** Source data follows **
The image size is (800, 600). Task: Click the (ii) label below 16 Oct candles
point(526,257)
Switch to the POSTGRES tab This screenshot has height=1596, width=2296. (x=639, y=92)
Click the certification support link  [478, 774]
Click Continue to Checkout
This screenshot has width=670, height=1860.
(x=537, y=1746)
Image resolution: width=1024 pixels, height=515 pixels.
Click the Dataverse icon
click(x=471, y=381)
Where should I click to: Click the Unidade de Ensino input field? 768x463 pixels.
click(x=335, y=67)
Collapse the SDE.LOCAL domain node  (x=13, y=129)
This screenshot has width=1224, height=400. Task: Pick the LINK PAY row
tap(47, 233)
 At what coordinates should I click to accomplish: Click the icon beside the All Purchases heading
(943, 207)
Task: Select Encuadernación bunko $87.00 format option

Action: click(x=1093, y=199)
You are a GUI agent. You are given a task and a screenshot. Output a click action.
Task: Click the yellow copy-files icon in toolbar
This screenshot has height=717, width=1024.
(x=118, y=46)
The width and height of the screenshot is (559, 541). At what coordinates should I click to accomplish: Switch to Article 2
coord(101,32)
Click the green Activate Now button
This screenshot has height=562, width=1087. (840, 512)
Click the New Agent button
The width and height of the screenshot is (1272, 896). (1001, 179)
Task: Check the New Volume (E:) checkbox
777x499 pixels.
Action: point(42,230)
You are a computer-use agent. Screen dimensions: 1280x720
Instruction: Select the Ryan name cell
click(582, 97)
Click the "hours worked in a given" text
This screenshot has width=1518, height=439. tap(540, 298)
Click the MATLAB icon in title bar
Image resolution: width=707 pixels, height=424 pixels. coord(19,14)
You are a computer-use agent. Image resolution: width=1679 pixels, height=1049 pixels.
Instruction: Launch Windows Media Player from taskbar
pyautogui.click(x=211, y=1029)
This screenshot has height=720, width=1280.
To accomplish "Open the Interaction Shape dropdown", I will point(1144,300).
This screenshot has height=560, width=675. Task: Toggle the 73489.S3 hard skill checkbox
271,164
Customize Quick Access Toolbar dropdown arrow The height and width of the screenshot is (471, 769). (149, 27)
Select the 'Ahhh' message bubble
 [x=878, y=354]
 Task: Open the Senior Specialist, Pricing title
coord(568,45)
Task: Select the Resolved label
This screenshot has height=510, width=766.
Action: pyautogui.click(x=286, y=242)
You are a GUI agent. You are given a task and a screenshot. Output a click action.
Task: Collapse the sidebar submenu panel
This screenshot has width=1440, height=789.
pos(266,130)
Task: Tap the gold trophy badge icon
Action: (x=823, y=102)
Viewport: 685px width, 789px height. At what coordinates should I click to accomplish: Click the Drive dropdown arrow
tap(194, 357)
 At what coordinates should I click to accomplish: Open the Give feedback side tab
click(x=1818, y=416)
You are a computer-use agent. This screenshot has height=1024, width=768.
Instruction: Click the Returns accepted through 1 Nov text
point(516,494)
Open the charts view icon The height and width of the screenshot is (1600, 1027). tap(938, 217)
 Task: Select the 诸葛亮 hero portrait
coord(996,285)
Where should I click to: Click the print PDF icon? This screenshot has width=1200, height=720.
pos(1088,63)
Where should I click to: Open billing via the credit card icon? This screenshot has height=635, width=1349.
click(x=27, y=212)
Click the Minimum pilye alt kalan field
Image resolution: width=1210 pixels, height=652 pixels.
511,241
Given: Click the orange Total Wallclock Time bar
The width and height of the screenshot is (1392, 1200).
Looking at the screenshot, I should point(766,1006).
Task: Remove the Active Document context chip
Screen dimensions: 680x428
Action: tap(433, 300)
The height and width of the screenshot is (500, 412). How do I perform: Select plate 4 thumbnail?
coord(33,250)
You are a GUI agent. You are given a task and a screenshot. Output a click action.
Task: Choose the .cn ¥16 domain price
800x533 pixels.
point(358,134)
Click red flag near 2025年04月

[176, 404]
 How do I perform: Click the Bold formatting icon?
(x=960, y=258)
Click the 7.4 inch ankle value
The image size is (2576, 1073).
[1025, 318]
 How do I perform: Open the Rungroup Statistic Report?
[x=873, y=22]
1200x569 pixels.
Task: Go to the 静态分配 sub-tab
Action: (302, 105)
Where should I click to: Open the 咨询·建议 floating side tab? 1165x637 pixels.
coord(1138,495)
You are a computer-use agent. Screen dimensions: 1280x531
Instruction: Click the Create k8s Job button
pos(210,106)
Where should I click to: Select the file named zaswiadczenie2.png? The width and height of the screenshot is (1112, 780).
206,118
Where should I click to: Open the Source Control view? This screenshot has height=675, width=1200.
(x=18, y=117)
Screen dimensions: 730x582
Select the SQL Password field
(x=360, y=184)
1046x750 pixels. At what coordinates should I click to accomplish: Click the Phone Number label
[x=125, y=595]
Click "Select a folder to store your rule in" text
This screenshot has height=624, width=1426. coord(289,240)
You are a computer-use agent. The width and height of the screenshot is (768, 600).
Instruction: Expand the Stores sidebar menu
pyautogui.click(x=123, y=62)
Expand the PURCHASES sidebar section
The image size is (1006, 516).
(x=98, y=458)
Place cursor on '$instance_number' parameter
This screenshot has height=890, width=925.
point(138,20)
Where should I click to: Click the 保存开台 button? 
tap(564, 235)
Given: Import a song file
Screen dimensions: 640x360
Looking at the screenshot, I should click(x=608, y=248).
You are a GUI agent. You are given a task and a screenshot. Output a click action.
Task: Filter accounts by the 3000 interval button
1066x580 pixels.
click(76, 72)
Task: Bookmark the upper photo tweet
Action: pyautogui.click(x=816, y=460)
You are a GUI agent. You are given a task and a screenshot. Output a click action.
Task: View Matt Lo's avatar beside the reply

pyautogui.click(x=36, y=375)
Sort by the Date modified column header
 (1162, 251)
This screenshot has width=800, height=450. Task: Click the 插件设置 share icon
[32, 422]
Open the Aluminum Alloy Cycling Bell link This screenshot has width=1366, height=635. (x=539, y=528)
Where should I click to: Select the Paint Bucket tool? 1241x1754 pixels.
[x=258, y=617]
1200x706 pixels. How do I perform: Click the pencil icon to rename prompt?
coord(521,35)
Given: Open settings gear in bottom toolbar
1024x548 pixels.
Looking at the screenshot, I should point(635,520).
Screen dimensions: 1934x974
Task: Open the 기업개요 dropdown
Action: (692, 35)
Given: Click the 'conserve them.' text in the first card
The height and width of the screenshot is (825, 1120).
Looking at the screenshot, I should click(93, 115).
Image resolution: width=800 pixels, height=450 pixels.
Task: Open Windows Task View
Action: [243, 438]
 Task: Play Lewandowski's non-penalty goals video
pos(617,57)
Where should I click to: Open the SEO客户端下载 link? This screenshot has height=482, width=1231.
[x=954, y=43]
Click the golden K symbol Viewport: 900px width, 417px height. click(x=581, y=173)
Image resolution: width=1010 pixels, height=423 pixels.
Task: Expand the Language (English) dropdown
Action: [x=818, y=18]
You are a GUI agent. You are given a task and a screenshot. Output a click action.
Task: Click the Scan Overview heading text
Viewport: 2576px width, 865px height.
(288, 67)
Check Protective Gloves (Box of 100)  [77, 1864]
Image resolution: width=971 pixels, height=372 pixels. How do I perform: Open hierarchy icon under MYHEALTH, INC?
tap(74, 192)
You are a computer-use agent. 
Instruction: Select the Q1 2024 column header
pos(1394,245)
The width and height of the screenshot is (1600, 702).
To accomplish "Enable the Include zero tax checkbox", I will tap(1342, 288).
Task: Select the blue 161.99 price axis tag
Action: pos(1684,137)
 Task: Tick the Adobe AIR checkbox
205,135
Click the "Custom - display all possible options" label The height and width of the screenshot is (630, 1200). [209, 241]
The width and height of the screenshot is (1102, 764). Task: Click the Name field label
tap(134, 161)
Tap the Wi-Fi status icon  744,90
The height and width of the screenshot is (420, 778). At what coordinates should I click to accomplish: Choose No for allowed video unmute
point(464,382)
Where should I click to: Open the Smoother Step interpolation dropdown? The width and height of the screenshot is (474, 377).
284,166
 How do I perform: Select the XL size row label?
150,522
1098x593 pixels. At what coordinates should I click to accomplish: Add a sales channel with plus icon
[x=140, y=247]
** End of Source data **
Here the job is to set down exactly the lines of the material above that fall between the one with "You are a computer-use agent. Screen dimensions: 1280x531" and the one with "Open the Aluminum", inclusive, and nothing beyond them.

You are a computer-use agent. Screen dimensions: 1280x531
Instruction: Click the Create k8s Job button
pos(210,106)
Where should I click to: Select the file named zaswiadczenie2.png? The width and height of the screenshot is (1112, 780).
206,118
Where should I click to: Open the Source Control view? This screenshot has height=675, width=1200.
(x=18, y=117)
Screen dimensions: 730x582
Select the SQL Password field
(x=360, y=184)
1046x750 pixels. At what coordinates should I click to accomplish: Click the Phone Number label
[x=125, y=595]
Click "Select a folder to store your rule in" text
This screenshot has height=624, width=1426. coord(289,240)
You are a computer-use agent. The width and height of the screenshot is (768, 600).
Instruction: Expand the Stores sidebar menu
pyautogui.click(x=123, y=62)
Expand the PURCHASES sidebar section
The image size is (1006, 516).
(x=98, y=458)
Place cursor on '$instance_number' parameter
This screenshot has height=890, width=925.
point(138,20)
Where should I click to: Click the 保存开台 button? 
tap(564, 235)
Given: Import a song file
Screen dimensions: 640x360
Looking at the screenshot, I should click(x=608, y=248).
You are a GUI agent. You are given a task and a screenshot. Output a click action.
Task: Filter accounts by the 3000 interval button
1066x580 pixels.
click(76, 72)
Task: Bookmark the upper photo tweet
Action: pyautogui.click(x=816, y=460)
You are a GUI agent. You are given a task and a screenshot. Output a click action.
Task: View Matt Lo's avatar beside the reply

pyautogui.click(x=36, y=375)
Sort by the Date modified column header
 (1162, 251)
This screenshot has width=800, height=450. Task: Click the 插件设置 share icon
[32, 422]
Open the Aluminum Alloy Cycling Bell link This screenshot has width=1366, height=635. (x=539, y=528)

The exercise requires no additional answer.